WORK TO BE COMPLETED. Extract every line below that contains the word "computer".

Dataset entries
################

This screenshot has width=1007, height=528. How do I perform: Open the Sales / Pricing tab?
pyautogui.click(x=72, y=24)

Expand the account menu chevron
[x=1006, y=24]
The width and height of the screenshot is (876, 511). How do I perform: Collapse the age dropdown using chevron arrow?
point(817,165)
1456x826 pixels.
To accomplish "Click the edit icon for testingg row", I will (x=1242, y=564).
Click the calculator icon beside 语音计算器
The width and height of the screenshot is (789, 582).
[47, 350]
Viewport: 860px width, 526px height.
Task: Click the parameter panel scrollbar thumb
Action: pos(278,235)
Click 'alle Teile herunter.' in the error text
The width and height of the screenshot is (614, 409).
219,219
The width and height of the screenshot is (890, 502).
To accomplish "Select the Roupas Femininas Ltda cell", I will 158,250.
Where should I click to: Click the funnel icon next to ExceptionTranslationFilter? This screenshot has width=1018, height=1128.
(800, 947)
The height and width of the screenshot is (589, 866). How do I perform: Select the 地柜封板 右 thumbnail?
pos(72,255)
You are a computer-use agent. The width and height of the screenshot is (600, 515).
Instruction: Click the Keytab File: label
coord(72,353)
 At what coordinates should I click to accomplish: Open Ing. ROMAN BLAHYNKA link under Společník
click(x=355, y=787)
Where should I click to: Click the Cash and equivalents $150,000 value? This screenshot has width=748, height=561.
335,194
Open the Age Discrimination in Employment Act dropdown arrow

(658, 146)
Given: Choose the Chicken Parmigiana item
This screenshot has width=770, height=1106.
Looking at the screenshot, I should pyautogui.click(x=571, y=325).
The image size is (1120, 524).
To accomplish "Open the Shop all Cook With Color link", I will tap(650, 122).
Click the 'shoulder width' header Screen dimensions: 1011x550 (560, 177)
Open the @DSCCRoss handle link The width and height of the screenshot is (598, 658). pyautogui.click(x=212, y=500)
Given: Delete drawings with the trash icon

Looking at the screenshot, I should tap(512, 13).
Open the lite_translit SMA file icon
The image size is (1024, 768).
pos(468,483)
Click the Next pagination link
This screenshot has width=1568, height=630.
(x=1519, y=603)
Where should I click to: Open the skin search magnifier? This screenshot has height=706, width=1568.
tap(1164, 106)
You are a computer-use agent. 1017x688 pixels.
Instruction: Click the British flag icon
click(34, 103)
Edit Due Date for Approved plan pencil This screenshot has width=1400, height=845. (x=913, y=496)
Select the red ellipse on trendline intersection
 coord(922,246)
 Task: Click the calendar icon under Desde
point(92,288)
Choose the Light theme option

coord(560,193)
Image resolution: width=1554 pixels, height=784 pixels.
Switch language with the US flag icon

################

TASK ANSWER.
You are a computer-use agent. The width and height of the screenshot is (600, 515).
You are a computer-use agent. 1017x688 pixels.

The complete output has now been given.